I suppose that’s one reading of the statement, but I didn’t read it that way. Perhaps the OP can clarify their meaning?
If fixing big, nasty problems were easy and painless, we’d have done it decades ago. That may be where the ACA stumbled most: so many times, dems promised that functionally, nothing would change, even though the law was obviously going to have far-reaching and sometimes negative impacts on individuals. As a result, detractors were able to pin basically every failing of the health insurance system on the ACA, regardless of whether it was actually the cause.
I’m sure plenty of people weren’t happy about having Social Security and Medicare taxes taken out of their paychecks when those programs were first implemented, but I think their proponents did a much better job of selling their importance and utility than dems did with the ACA. It might be because dems seem to be structurally incapable of actually standing up for what they believe in anymore, or simply because they were spending all of their time trying to combat the firehose of bullshit that the republicans where spewing about it, or both. Either way, the result is that as a package, the ACA is not especially popular, even though people widely support every individual thing it does.
Ultimately though, this isn’t a problem that can be solved without everyone incurring some sort of cost. Whether it’s the ACA’s reliance on private insurers or some sort of Medicare For All program, people are going to have to pay into it somehow, or the whole thing will continue to fall apart. Given how hard it is these days to get some people to understand the importance of communally paying for things like roads and fire departments, I’m not sure any solution would have been well-received by those who were formerly able to game the system by not paying into it.

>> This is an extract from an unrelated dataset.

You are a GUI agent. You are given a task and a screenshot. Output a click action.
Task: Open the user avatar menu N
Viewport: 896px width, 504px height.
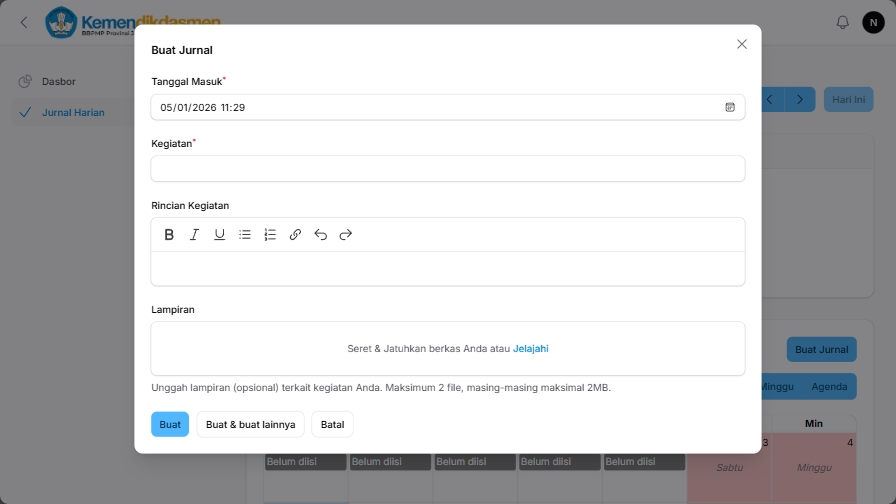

My once amazing healthcare coverage through my employer got a million times worse after the ACA passed since it would have been considered a Cadillac plan. I blame the healthcare industry more than anything though.
Did anyone understand what Speaker ryan mean by giving Tax Credits to get health insurance even if you owe taxes ??? Its sounds like the gov is paying the health insurance which doesn’t make sense
Okay, insult him if you must, but be careful what names you give to Trump. We have a frequent visitor with a very similar name.
There is what a system’s advocates say it will do, and then there is what it does. I don’t think Marx advocated having despots with no relevant experience or knowledge dictate agricultural policy resulting in the starvation of millions, but it would be a fair criticism of communism to point out that seems to happen. I think in practice neo-liberal philosophy has been to pretend that the free market will fix everything and then justify a few people looting the system by blaming everyone else for not being in a position to loot it. That stuff about the state policing the system doesn’t end up happening because it’s a system where money is power and money is allowed to massively accumulate in the hands of a few people, giving them preferred status.
it’s a public friendly face of free-market capitalism. it’s not anything new, just what the Thacher’s. Regan’s, and Clinton’s of the 80’s rebranded it.
You are correct.
It’s not my field(though neoliberals might have entered my coursework through the back door)-- but I seem to recall that a neoliberal argument against governmental control of the economy was based on the idea that the market was an example of spontaneous order-- entirely too complex to be modeled on a computer system-- and yet those complexities, those intricacies that needed to be damped down to make the central planning model work– were so very useful to the functioning of a working economy.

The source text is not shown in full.